━━━ Selected excerpt

Random CSS Stupidity

A few days ago, Bjorn showed me some weird CSS behavior: if you have a child element with margins and you set the parent’s padding to zero, the child’s margins will collapse. This is apparently part of the CSS spec. I thought it unlikely that browsers would implement arbitrary-precision decimal arithmetic for styling calculations, so I was curious to see how close I could set the padding to zero before browsers rounded down.

Assuming you have JavaScript enabled, you’ll know the answer for your own browser below.

I am an orange div with margin: 10px 0px;
My parent div is blue. It has padding: 0px 10px;
I am an orange div with margin: 10px 0px;
My parent div is blue. It has padding: 1px 10px;
JS hasn't run yet. Do you have JavaScript disabled? :(

Use Web Inspector or Firebug or whatever to verify my claims. You’ll notice the top blue box’s padding is close to zero, but not quite. The bottom box’s padding is slightly larger, putting it over the threshold and not collapsing the child’s margins.

━━━━━━
━━━ Record excerpts

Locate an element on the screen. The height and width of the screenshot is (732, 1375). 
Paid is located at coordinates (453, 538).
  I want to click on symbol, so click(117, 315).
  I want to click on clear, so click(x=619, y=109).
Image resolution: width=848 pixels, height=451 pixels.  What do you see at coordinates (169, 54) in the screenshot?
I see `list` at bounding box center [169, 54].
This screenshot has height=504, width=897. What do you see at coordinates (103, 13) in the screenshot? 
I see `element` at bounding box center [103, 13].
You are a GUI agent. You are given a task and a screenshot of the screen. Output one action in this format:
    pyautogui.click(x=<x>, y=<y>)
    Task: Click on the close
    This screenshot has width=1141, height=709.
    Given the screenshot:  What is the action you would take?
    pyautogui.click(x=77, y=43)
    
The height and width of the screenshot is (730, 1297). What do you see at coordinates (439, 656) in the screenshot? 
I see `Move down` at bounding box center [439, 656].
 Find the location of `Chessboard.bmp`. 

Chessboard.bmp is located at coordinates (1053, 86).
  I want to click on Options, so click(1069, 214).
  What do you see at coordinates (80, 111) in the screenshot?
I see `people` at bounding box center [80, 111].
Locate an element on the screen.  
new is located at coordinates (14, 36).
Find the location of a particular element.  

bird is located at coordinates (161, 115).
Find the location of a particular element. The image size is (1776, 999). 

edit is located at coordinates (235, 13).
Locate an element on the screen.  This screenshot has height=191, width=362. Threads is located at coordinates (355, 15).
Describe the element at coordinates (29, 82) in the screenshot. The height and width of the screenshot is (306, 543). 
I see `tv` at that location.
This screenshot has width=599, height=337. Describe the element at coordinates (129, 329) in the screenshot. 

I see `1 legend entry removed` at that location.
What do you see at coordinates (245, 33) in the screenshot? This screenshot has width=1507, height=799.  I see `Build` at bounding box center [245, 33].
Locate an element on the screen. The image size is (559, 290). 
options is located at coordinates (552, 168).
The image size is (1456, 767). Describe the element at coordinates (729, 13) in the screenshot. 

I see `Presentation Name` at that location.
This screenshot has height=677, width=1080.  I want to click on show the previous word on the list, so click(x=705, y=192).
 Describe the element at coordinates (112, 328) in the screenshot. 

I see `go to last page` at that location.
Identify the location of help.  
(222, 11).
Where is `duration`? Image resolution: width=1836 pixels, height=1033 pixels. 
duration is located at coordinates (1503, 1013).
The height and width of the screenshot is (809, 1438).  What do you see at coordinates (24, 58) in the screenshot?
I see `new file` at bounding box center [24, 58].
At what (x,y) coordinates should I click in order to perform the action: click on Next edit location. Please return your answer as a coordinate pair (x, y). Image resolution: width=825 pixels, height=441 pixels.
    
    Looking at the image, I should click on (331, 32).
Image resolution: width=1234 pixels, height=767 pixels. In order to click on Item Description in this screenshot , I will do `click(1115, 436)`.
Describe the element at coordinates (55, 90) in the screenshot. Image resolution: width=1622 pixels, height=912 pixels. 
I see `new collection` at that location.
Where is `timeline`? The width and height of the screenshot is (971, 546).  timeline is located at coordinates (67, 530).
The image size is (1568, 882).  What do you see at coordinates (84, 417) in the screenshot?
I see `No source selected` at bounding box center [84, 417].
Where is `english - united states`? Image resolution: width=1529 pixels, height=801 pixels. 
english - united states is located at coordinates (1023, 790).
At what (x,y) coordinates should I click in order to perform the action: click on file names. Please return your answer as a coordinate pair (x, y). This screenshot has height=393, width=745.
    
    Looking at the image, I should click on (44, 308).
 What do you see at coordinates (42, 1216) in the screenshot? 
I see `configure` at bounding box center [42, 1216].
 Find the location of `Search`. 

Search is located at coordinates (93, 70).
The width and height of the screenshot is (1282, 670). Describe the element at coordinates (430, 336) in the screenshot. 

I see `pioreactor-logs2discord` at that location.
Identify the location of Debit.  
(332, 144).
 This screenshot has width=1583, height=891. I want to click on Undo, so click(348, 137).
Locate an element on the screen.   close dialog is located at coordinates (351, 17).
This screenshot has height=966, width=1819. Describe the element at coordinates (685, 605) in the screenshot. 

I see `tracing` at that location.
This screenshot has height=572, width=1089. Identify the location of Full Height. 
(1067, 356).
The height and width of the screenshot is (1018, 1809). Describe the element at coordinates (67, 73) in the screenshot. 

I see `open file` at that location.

━━━━━━

● Exercise requirements:
(a) Reproduce the part of the CSS post from "Assuming you have" up to and including "the child’s margins.".
(b) Summarize the CSS post in two sentences.
(c) Continue the post on CSS margin collapsing from the point where it stops.
The records have no connection to the text.

● Answers for this exercise:
(a)
Assuming you have JavaScript enabled, you’ll know the answer for your own browser below.

I am an orange div with margin: 10px 0px;
My parent div is blue. It has padding: 0px 10px;
I am an orange div with margin: 10px 0px;
My parent div is blue. It has padding: 1px 10px;
JS hasn't run yet. Do you have JavaScript disabled? :(

Use Web Inspector or Firebug or whatever to verify my claims. You’ll notice the top blue box’s padding is close to zero, but not quite. The bottom box’s padding is slightly larger, putting it over the threshold and not collapsing the child’s margins.

(b) When a child element has margins and its parent's padding is set to zero, the child's margins collapse, which is apparently part of the CSS spec. To find how close to zero the padding can go before browsers round it down, the post shows two blue parent boxes around orange children: the top box's padding is near zero but not quite, and the bottom box's slightly larger padding keeps the child's margins from collapsing.

(c)
The exact padding depends on your browser. Chrome’s Planck length is 1/64th of a pixel. The reason for this is explained on Webkit’s LayoutUnit page. Firefox uses about 1/120th of a pixel, but I have no idea why. Safari doesn’t care about anything less than 0.99 pixels. This seems fitting for a browser made by Apple. Surprisingly, Internet Explorer 8’s resolution is 1/100th of a pixel.

It shouldn’t need mentioning, but do not use this for browser detection. Browser detection is bad, but if you’re going to do it, use a more reliable method.